そういうことじゃないから。このほっぺたも、心臓のとこも、陸の思ってるようなフラグじゃない。だから脳内でいきなり再生された陸の変な呟きを力を込めて蓋しておいた。
指、けっこう動くんじゃない?
ほらほら、またつまずかずにいけた。
ほら、市井が笑ってる。
な? ジャジャジャーン、でしょ?
「なんか、この前より上手だな」
「!」
俺がノーミスで演奏し終えたと同時、パチパチと拍手をくれた。
「指体操の成果」
「……だな」
俺もノーミスだったことが嬉しくて、掌をぱっと目の前に広げて、わきわきと変なスケベ親父みたいに動かした。

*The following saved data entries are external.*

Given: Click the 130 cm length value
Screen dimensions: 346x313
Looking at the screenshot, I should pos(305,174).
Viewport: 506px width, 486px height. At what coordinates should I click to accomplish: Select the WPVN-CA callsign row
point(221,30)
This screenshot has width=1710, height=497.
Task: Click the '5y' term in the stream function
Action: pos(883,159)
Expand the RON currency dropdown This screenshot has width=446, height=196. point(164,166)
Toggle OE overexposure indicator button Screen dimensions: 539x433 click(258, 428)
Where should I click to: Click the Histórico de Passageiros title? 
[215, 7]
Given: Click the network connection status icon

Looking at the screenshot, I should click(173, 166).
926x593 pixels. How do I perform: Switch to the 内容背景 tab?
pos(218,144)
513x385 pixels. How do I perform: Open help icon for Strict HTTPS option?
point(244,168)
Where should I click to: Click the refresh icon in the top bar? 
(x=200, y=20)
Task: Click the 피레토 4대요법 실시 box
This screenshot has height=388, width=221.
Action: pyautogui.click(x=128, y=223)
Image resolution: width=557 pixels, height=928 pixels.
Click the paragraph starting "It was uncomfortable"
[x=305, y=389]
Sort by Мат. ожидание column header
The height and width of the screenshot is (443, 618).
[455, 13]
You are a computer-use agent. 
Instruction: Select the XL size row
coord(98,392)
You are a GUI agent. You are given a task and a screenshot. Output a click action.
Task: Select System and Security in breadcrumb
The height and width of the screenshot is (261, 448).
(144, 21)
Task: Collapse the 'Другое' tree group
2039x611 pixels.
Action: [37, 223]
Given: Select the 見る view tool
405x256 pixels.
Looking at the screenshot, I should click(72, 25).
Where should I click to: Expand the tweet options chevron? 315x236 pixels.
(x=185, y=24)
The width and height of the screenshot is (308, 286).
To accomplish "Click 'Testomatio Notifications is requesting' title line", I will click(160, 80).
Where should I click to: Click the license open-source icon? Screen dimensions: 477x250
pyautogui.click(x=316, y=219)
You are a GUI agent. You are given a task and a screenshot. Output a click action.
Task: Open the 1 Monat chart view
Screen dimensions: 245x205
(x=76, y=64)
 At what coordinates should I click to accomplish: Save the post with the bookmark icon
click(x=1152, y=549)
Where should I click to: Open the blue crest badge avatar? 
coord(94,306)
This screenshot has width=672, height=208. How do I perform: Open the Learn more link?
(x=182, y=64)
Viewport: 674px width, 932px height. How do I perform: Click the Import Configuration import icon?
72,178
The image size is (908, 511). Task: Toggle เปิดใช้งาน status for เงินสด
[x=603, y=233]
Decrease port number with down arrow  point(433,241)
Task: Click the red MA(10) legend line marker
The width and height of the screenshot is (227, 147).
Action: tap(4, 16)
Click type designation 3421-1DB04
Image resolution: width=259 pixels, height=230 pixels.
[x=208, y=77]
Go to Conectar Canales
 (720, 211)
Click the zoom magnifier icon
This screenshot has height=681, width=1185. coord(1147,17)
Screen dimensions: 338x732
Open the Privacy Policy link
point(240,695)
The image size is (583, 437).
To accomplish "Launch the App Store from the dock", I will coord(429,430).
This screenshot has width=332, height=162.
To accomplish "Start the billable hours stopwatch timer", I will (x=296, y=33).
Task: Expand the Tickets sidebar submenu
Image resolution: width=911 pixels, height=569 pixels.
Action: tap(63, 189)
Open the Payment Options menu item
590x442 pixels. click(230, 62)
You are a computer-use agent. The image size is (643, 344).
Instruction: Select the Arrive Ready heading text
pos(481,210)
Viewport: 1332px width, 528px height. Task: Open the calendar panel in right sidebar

「あ! ごめん、気が付かなかった。啓太も座りたいよな」
肉離れしてんだもん。立ったままは痛いでしょ。
「あー、いや……じゃあ、ありがと」
「……」
ちょっと、一瞬、緊張した。
市井が俺の隣に座ったから。
うちの学校のピアノって椅子が横長なんだ。どこもがそうなってるわけじゃない。一人用の椅子のところだってあるだろうけど、ここは背もたれのない横長の椅子で、その横にちょこんと市井が腰を下ろした。
「あわっ! ど、どうぞ!」
真ん中に座っていた俺は慌てて、その横長椅子の半分を市井に明け渡すと、お礼を言って市井が座りなおす。ちょうど半分子。
「ピアノ」
「へっ?」
「弾けるのってすごいな」
「……いやいや」
そんなことは。ノーミスっていうだけでして。まだまだ演奏はへたっぴでして。
「ぼっちでしかやったことないから、ピアノと合わせられるの、すげぇ楽しい」
イケメン、だからなんだ。
「い、いえいえ、恐縮です」
そういうことじゃない。
このなんか熱い気がするほっぺたも、なんか騒がしい気がする心臓のとこも、全然、陸の思ってるような。
――ワクワクしているな……。
そういうのじゃないんだからって、脳内でいきなり再生された陸の変な呟きに、力を込めて、ぎゅっぎゅって蓋してさ。
「あ……」
「ひゃい!」
「雨だ……」
「えぇっ!」
ぎゅぎゅって蓋を……。
「……雨、降ってる」
――ふふふ、さては。
蓋をし忘れるほど、隣で、じっと窓の向こうを見つめる市井の整った横顔を、じっと……見つめてしまった。